▶ _TASK GOAL_: Extract all of the entries and set them down verbatim.

Start of RECORDS SUPPLIED

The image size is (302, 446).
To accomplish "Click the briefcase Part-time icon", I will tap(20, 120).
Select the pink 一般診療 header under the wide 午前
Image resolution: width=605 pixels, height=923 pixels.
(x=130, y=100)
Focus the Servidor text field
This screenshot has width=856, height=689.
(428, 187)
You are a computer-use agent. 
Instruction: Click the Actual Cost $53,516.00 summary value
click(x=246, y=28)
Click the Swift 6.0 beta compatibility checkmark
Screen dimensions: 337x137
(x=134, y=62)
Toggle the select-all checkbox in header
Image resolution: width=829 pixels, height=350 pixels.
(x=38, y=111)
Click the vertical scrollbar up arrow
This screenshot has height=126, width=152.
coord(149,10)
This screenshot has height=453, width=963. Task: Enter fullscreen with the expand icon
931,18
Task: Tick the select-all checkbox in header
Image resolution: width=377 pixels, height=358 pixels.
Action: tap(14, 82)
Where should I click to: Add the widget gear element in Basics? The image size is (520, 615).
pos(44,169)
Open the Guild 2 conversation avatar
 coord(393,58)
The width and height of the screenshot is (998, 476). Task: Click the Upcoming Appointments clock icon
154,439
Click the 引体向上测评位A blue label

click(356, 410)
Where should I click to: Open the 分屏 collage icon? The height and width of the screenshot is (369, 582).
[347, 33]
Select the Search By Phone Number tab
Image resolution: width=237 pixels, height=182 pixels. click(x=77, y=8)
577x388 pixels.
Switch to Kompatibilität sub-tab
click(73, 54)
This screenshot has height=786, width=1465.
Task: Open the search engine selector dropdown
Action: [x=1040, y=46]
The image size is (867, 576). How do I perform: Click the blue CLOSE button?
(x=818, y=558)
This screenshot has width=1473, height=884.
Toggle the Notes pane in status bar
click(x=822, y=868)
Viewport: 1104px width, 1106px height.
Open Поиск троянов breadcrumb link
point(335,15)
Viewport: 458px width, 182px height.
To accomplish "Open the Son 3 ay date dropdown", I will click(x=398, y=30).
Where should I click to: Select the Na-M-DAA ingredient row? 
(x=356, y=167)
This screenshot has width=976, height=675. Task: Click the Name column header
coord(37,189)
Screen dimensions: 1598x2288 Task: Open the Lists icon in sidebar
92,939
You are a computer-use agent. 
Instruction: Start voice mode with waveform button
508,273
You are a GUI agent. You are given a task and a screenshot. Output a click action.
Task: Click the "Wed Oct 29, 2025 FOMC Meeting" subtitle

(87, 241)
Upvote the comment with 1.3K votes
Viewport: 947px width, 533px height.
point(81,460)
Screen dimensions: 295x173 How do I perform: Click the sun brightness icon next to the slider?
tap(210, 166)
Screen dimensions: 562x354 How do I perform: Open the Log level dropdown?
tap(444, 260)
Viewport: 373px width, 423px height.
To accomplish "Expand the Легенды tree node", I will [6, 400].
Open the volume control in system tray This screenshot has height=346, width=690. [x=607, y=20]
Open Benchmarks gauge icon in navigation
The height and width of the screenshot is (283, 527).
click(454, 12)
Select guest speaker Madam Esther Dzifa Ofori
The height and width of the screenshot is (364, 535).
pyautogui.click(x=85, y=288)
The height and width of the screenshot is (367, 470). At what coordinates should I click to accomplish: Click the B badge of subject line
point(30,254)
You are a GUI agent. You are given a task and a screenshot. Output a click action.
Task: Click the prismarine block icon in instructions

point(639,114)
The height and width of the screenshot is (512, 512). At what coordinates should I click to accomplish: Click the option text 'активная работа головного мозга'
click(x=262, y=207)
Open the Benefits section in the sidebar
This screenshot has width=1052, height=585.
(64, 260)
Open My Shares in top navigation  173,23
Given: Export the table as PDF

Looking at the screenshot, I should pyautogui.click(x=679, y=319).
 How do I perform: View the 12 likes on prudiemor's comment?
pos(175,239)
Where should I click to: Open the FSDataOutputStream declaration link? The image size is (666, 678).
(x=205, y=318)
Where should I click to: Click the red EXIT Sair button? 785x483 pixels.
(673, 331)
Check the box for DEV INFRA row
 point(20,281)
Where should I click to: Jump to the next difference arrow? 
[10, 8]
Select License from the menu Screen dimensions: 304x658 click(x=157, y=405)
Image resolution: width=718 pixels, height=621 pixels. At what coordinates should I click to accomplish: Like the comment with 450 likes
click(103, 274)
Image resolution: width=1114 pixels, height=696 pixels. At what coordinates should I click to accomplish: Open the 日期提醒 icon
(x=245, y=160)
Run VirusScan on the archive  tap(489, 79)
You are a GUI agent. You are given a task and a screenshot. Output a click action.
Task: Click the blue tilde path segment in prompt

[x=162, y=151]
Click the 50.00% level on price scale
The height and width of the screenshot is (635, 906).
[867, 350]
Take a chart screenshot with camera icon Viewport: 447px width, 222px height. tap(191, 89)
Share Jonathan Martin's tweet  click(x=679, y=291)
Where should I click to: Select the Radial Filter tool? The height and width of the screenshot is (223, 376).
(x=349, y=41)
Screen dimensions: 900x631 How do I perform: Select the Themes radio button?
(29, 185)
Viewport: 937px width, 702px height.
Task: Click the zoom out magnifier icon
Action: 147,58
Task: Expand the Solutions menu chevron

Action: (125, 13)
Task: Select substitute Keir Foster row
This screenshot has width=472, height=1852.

End of RECORDS SUPPLIED

▶ _WRITTEN SOLUTION_:
The image size is (302, 446).
To accomplish "Click the briefcase Part-time icon", I will tap(20, 120).
Select the pink 一般診療 header under the wide 午前
Image resolution: width=605 pixels, height=923 pixels.
(x=130, y=100)
Focus the Servidor text field
This screenshot has width=856, height=689.
(428, 187)
You are a computer-use agent. 
Instruction: Click the Actual Cost $53,516.00 summary value
click(x=246, y=28)
Click the Swift 6.0 beta compatibility checkmark
Screen dimensions: 337x137
(x=134, y=62)
Toggle the select-all checkbox in header
Image resolution: width=829 pixels, height=350 pixels.
(x=38, y=111)
Click the vertical scrollbar up arrow
This screenshot has height=126, width=152.
coord(149,10)
This screenshot has height=453, width=963. Task: Enter fullscreen with the expand icon
931,18
Task: Tick the select-all checkbox in header
Image resolution: width=377 pixels, height=358 pixels.
Action: tap(14, 82)
Where should I click to: Add the widget gear element in Basics? The image size is (520, 615).
pos(44,169)
Open the Guild 2 conversation avatar
 coord(393,58)
The width and height of the screenshot is (998, 476). Task: Click the Upcoming Appointments clock icon
154,439
Click the 引体向上测评位A blue label

click(356, 410)
Where should I click to: Open the 分屏 collage icon? The height and width of the screenshot is (369, 582).
[347, 33]
Select the Search By Phone Number tab
Image resolution: width=237 pixels, height=182 pixels. click(x=77, y=8)
577x388 pixels.
Switch to Kompatibilität sub-tab
click(73, 54)
This screenshot has height=786, width=1465.
Task: Open the search engine selector dropdown
Action: [x=1040, y=46]
The image size is (867, 576). How do I perform: Click the blue CLOSE button?
(x=818, y=558)
This screenshot has width=1473, height=884.
Toggle the Notes pane in status bar
click(x=822, y=868)
Viewport: 1104px width, 1106px height.
Open Поиск троянов breadcrumb link
point(335,15)
Viewport: 458px width, 182px height.
To accomplish "Open the Son 3 ay date dropdown", I will click(x=398, y=30).
Where should I click to: Select the Na-M-DAA ingredient row? 
(x=356, y=167)
This screenshot has width=976, height=675. Task: Click the Name column header
coord(37,189)
Screen dimensions: 1598x2288 Task: Open the Lists icon in sidebar
92,939
You are a computer-use agent. 
Instruction: Start voice mode with waveform button
508,273
You are a GUI agent. You are given a task and a screenshot. Output a click action.
Task: Click the "Wed Oct 29, 2025 FOMC Meeting" subtitle

(87, 241)
Upvote the comment with 1.3K votes
Viewport: 947px width, 533px height.
point(81,460)
Screen dimensions: 295x173 How do I perform: Click the sun brightness icon next to the slider?
tap(210, 166)
Screen dimensions: 562x354 How do I perform: Open the Log level dropdown?
tap(444, 260)
Viewport: 373px width, 423px height.
To accomplish "Expand the Легенды tree node", I will [6, 400].
Open the volume control in system tray This screenshot has height=346, width=690. [x=607, y=20]
Open Benchmarks gauge icon in navigation
The height and width of the screenshot is (283, 527).
click(454, 12)
Select guest speaker Madam Esther Dzifa Ofori
The height and width of the screenshot is (364, 535).
pyautogui.click(x=85, y=288)
The height and width of the screenshot is (367, 470). At what coordinates should I click to accomplish: Click the B badge of subject line
point(30,254)
You are a GUI agent. You are given a task and a screenshot. Output a click action.
Task: Click the prismarine block icon in instructions

point(639,114)
The height and width of the screenshot is (512, 512). At what coordinates should I click to accomplish: Click the option text 'активная работа головного мозга'
click(x=262, y=207)
Open the Benefits section in the sidebar
This screenshot has width=1052, height=585.
(64, 260)
Open My Shares in top navigation  173,23
Given: Export the table as PDF

Looking at the screenshot, I should pyautogui.click(x=679, y=319).
 How do I perform: View the 12 likes on prudiemor's comment?
pos(175,239)
Where should I click to: Open the FSDataOutputStream declaration link? The image size is (666, 678).
(x=205, y=318)
Where should I click to: Click the red EXIT Sair button? 785x483 pixels.
(673, 331)
Check the box for DEV INFRA row
 point(20,281)
Where should I click to: Jump to the next difference arrow? 
[10, 8]
Select License from the menu Screen dimensions: 304x658 click(x=157, y=405)
Image resolution: width=718 pixels, height=621 pixels. At what coordinates should I click to accomplish: Like the comment with 450 likes
click(103, 274)
Image resolution: width=1114 pixels, height=696 pixels. At what coordinates should I click to accomplish: Open the 日期提醒 icon
(x=245, y=160)
Run VirusScan on the archive  tap(489, 79)
You are a GUI agent. You are given a task and a screenshot. Output a click action.
Task: Click the blue tilde path segment in prompt

[x=162, y=151]
Click the 50.00% level on price scale
The height and width of the screenshot is (635, 906).
[867, 350]
Take a chart screenshot with camera icon Viewport: 447px width, 222px height. tap(191, 89)
Share Jonathan Martin's tweet  click(x=679, y=291)
Where should I click to: Select the Radial Filter tool? The height and width of the screenshot is (223, 376).
(x=349, y=41)
Screen dimensions: 900x631 How do I perform: Select the Themes radio button?
(29, 185)
Viewport: 937px width, 702px height.
Task: Click the zoom out magnifier icon
Action: 147,58
Task: Expand the Solutions menu chevron

Action: (125, 13)
Task: Select substitute Keir Foster row
This screenshot has width=472, height=1852.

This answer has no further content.